▶ _AIM OF THE EXERCISE_:
Print, word for word, the part of the news report below on the tabloid search for Sidney Cooke that opens with "But there are" and closes with "in any community.".

▶ _EXCERPT PROVIDED_:
============================================================

Fleet Street goes hunting for released paedophile
image: [ Jason Swift ran away from his home in Hackney, east London, but fell into the clutches of Cooke's gang ]
Jason Swift ran away from his home in Hackney, east London, but fell into the clutches of Cooke's gang

The release of Sidney Cooke marks the start of a cat-and-mouse game with two tabloid newspapers appealing to readers to ring them with sightings.

Both The Sun and The Mirror claim they are acting in the public interest by warning communities, and especially parents of young children, of Cooke's whereabouts.

But there are fears the inflammatory language in some articles could encourage a lynch mob mentality despite warnings by the police and the Home Secretary, Jack Straw, for people not to take the law into their own hands.

'Features are evil'

The Sun published a full-page picture of Cooke on Saturday under the headline "New face of the beast" and warned he could turn up in any community.

[ image: Sidney Cooke has changed his name to Lomas]
Sidney Cooke has changed his name to Lomas
The paper adds: "If you spot him, ring our hotline so you can expose his whereabouts". It also quotes the father of his victim, Jason Swift, as saying: "Nobody will fail to recognise his features. They are evil."

Monday's Mirror published a similar appeal and accompanied it with a double page spread in which Jason's brother, Steve Nurcombe, describes his anger and says: "I'd like to break every bone in Cooke's body."

The broadsheets take a more reflective view but all give due prominence to the story.

============================================================

▶ _INFORMATION GIVEN_:
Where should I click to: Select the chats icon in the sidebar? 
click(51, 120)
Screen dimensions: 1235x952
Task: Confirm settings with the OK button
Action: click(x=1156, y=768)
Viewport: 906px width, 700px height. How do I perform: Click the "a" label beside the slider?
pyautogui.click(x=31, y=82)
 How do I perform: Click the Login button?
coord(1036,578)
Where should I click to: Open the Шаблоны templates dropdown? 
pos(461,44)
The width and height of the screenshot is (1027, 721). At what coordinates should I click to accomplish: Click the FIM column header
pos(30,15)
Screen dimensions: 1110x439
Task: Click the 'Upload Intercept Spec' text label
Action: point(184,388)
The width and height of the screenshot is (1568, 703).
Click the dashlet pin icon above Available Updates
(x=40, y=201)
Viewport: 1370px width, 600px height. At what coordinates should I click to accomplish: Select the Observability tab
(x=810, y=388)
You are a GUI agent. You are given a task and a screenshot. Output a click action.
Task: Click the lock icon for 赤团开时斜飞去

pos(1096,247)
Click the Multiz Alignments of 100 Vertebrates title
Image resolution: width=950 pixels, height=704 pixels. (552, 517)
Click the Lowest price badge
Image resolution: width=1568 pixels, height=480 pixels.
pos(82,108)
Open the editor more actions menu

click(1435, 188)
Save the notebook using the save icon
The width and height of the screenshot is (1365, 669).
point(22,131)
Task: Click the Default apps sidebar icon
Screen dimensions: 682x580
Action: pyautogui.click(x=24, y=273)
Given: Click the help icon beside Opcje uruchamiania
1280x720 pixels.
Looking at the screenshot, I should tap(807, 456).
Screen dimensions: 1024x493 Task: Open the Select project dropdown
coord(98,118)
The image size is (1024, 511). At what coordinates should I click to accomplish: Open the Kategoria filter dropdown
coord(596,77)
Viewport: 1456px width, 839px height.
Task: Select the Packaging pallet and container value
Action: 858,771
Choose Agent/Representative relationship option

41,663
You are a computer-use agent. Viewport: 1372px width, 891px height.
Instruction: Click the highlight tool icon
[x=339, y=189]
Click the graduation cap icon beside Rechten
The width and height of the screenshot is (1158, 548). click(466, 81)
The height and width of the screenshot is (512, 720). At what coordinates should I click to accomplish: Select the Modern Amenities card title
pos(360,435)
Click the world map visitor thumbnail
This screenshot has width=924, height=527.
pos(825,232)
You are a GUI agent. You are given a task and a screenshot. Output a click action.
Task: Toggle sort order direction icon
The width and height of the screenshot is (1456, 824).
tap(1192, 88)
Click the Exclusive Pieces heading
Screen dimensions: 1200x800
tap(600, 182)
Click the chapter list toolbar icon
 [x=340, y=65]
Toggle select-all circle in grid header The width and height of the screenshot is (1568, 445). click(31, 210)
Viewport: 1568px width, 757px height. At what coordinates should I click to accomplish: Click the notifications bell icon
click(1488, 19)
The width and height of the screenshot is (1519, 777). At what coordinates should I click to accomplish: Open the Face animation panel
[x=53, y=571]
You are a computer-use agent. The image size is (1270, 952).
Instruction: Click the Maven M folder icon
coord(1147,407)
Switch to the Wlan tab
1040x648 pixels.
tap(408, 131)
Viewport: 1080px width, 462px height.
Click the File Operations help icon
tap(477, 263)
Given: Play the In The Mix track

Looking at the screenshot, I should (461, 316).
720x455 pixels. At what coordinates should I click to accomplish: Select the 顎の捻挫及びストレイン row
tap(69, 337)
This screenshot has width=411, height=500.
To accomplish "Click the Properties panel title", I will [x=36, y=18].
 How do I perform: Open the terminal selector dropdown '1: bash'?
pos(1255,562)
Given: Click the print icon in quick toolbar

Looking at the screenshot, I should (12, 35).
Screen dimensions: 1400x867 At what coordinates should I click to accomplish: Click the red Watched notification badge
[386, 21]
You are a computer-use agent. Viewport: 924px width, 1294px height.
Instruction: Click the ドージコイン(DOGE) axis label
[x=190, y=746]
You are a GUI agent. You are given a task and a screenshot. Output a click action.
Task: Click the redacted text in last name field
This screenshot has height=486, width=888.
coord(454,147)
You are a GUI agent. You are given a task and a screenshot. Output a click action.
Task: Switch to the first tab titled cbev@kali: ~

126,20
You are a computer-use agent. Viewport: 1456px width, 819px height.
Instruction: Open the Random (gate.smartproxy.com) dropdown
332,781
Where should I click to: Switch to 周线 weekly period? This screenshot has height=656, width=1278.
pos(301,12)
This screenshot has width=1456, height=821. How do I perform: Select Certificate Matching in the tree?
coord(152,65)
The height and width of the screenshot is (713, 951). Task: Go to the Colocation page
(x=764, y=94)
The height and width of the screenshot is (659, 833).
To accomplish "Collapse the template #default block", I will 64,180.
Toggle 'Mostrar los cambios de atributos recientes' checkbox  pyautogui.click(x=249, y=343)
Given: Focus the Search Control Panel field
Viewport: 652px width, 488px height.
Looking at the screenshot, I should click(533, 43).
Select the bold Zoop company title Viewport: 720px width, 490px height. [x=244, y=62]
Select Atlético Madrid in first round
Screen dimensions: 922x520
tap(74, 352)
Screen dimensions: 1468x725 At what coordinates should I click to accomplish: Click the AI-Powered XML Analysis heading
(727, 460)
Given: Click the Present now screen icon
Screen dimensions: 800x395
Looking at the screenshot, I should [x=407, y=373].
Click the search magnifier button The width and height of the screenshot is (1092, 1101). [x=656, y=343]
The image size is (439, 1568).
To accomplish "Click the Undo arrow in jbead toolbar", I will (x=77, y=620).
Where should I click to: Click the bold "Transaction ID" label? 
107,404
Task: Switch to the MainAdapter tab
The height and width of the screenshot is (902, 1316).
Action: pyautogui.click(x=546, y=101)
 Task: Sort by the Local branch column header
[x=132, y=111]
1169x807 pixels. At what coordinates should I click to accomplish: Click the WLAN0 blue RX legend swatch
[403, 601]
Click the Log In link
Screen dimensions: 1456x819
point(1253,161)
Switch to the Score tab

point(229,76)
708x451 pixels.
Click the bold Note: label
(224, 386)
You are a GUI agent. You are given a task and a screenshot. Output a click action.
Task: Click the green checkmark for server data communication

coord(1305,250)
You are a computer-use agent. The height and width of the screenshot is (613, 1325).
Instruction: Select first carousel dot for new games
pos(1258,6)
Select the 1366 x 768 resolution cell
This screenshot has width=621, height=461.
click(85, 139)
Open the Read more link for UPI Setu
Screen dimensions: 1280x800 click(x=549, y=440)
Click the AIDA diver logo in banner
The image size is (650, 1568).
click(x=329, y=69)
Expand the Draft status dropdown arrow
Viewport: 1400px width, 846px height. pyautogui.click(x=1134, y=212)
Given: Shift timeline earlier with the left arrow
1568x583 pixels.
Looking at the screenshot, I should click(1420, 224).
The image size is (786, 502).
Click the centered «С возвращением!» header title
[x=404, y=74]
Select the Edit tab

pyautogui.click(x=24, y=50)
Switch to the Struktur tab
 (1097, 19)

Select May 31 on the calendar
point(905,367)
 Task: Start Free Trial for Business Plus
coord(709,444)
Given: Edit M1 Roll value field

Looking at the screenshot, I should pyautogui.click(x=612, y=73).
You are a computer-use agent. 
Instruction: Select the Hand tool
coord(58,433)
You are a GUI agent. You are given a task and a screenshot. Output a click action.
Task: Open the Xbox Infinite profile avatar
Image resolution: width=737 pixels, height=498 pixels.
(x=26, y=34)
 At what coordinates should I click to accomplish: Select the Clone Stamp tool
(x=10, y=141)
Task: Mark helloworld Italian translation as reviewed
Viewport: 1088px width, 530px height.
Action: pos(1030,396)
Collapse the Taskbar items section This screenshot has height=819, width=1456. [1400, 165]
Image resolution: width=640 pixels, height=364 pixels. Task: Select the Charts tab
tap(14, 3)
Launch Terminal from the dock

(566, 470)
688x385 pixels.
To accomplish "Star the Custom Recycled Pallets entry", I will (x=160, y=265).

============================================================

▶ _THE SOLUTION_:
But there are fears the inflammatory language in some articles could encourage a lynch mob mentality despite warnings by the police and the Home Secretary, Jack Straw, for people not to take the law into their own hands.

'Features are evil'

The Sun published a full-page picture of Cooke on Saturday under the headline "New face of the beast" and warned he could turn up in any community.